Overall, the expansion of the triplet interferes with normal functioning of the related protein. Loss of protein function but sometimes gain of deleterious function may occur, and diseases can increase in severity with each successive generation. Triplet expansion may result from slipped mispairing during DNA synthesis. Because of massive amplification that characterizes these diseases, repeated or multiple slippages would have to be involved. One possible mechanism - slippage of nascent DNA during lagging strand synthesis, which may be aided by formation of a stable hairpin structure by a slipped loop.
Topoisomerases
Regulate the formation of superhelices. These enzymes catalyze the concerted breakage and rejoining of DNA strands, producing a DNA that is more or less superhelical than the original. The precise regulation of the cellular level of DNA super-helicity is important to facilitate protein interactions with DNA.
Mechanism of action of topoisomerase I
If DNA is overwound, TP1 nicks one strand of DNA. The intact strand passes through the break and the ends of broken strands are ligated
Topoisomerase as Treatment
Topoisomerases are important targets of antimicrobial and antineoplastic agents. Trap complex between topoisomerase and DNA resulting in degradation of DNA, introduction of mutations, or inhibition of translation and replication - leading to apoptosis. Anti-cancer durg Camptothecin and its derivatives act on topoisomerase 1, while other drugs target topoisomerase 2
Drugs targeting topoisomerase 1
Anti-cancer drug Camptothecin and its derivatives act on topoisomerase 1. The activity of Camptothecin and its derivatives may be improved by increased levels of topoisomerase I in tumor cells (colon cancer).

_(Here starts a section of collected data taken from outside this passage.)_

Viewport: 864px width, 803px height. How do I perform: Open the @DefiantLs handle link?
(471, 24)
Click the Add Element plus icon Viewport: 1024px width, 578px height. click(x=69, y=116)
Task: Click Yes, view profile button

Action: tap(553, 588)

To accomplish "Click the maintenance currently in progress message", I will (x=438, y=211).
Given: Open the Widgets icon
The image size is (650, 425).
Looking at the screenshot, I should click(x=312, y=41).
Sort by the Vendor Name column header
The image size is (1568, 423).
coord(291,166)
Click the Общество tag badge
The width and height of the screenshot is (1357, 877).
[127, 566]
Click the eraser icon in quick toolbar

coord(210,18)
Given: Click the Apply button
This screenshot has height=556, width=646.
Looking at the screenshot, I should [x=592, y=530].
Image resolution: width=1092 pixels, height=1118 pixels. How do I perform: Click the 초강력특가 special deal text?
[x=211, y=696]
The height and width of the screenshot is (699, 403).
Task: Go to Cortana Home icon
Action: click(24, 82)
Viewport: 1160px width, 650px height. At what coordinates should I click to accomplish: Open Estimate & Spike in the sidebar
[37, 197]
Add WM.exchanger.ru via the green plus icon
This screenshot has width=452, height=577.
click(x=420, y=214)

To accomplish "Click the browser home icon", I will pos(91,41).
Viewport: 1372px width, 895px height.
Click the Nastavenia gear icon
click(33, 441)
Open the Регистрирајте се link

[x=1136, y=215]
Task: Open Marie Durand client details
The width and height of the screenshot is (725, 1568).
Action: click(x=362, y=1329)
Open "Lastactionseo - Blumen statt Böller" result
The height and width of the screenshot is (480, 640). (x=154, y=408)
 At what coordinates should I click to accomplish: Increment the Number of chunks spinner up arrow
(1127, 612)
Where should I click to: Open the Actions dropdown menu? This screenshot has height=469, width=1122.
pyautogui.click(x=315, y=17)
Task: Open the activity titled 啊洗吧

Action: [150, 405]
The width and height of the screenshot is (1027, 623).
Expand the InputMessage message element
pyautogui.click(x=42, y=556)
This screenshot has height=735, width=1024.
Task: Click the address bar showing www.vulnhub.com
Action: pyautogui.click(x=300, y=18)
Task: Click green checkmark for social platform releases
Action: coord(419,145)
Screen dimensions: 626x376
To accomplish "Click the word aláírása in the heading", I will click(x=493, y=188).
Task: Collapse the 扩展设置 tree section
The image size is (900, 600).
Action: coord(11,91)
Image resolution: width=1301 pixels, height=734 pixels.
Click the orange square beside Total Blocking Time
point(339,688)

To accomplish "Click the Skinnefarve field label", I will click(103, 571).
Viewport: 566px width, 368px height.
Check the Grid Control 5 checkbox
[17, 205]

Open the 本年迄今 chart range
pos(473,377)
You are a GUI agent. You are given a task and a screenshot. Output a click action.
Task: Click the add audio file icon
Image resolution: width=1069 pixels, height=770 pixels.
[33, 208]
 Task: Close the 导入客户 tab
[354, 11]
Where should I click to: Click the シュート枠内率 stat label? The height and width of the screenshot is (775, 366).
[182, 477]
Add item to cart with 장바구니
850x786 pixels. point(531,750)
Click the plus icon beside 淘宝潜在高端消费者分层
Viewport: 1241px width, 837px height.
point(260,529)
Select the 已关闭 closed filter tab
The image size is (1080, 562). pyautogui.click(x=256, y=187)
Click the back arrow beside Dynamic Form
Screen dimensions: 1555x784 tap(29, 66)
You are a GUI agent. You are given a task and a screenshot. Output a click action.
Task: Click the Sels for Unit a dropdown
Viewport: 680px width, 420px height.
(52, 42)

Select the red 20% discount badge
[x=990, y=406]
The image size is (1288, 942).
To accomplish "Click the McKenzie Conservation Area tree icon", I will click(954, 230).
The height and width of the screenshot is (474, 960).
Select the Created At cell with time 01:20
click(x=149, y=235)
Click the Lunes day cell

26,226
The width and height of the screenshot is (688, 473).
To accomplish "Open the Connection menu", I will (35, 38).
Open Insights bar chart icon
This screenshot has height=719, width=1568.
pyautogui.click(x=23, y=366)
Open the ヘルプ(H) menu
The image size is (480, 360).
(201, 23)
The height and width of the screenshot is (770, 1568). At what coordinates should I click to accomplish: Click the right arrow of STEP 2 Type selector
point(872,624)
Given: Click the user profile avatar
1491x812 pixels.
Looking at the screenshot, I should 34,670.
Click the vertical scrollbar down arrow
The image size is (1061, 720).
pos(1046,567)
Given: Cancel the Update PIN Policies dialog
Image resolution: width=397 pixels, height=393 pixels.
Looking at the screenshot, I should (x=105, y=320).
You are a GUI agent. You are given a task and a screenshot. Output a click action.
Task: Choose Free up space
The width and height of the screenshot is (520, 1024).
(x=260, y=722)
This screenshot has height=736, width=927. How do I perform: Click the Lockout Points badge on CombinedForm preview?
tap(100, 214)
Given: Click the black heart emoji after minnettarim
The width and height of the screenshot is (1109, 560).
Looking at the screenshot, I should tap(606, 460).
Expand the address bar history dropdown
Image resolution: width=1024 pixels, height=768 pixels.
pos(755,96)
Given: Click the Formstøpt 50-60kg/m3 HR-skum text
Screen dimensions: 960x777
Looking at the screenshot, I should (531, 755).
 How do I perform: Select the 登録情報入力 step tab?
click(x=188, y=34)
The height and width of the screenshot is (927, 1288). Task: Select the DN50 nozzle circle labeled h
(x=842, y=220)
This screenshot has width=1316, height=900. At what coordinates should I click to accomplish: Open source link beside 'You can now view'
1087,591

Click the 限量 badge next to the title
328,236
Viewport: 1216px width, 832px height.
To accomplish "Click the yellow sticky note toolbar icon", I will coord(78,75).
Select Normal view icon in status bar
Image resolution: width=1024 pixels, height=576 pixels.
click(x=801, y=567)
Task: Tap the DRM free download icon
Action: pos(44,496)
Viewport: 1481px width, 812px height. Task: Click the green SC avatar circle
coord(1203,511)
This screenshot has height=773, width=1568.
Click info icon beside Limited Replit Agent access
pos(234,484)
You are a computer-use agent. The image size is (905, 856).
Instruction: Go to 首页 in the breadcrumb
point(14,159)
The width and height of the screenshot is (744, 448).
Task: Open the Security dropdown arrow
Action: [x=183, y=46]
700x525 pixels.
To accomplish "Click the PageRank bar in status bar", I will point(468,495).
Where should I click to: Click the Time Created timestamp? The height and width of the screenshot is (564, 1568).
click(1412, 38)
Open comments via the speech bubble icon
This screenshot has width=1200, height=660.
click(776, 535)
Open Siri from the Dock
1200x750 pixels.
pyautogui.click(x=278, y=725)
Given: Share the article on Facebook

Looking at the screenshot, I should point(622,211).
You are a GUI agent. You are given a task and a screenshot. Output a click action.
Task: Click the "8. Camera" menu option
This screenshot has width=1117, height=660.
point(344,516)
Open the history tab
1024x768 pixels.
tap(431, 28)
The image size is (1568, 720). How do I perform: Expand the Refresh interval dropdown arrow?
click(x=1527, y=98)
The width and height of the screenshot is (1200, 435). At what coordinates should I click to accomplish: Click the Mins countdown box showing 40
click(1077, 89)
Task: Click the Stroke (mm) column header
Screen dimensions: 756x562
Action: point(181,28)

Which drugs act on topoisomerase 2
- Amsacrine and etoposide
- Anthracycline (Adriamycin and doxorubicin), synthetic intercalators, ellipticines, and podophyllotoxins
- Ciprofloxacin
Amsacrine and etoposide mechanism
Act on topoisomerase II. These drugs kill cells by stabilizing covalent topoisomerase II-DNA cleavage complexes, which accumulates leading to permanent DNA breaks.
Which cancers are treating by targeting topoisomerase 2?
Lymphoid and nonlymphoid leukemias, high-grade non-Hodgkin lymphomas, and Hodgkin disease are treated mostly with combinations of topoisomerase II inhibitors with or without additional cytotoxic agents. Leads to DNA breaks and apoptosis
Ciprofloxacin
Topoisomerase 2 inhibitor that gained considerable attention for its use in the treatment of inhalation anthrax. It is representative of the quinolones, a class of powerful broad-spectrum antibacterial activities. Cell death occurs due to accumulation of lethal double stranded breaks in the bacterial DNA. Ciprofloxacin shows good activity against Gram-positive and Gram-negative bacteria.
Newer drugs show even broader activity, for example, Gemifloxacin is useful for treating respiratory infections including those by multidrug resistant Staphylococcus pneumoniae, mycoplasma and legionella.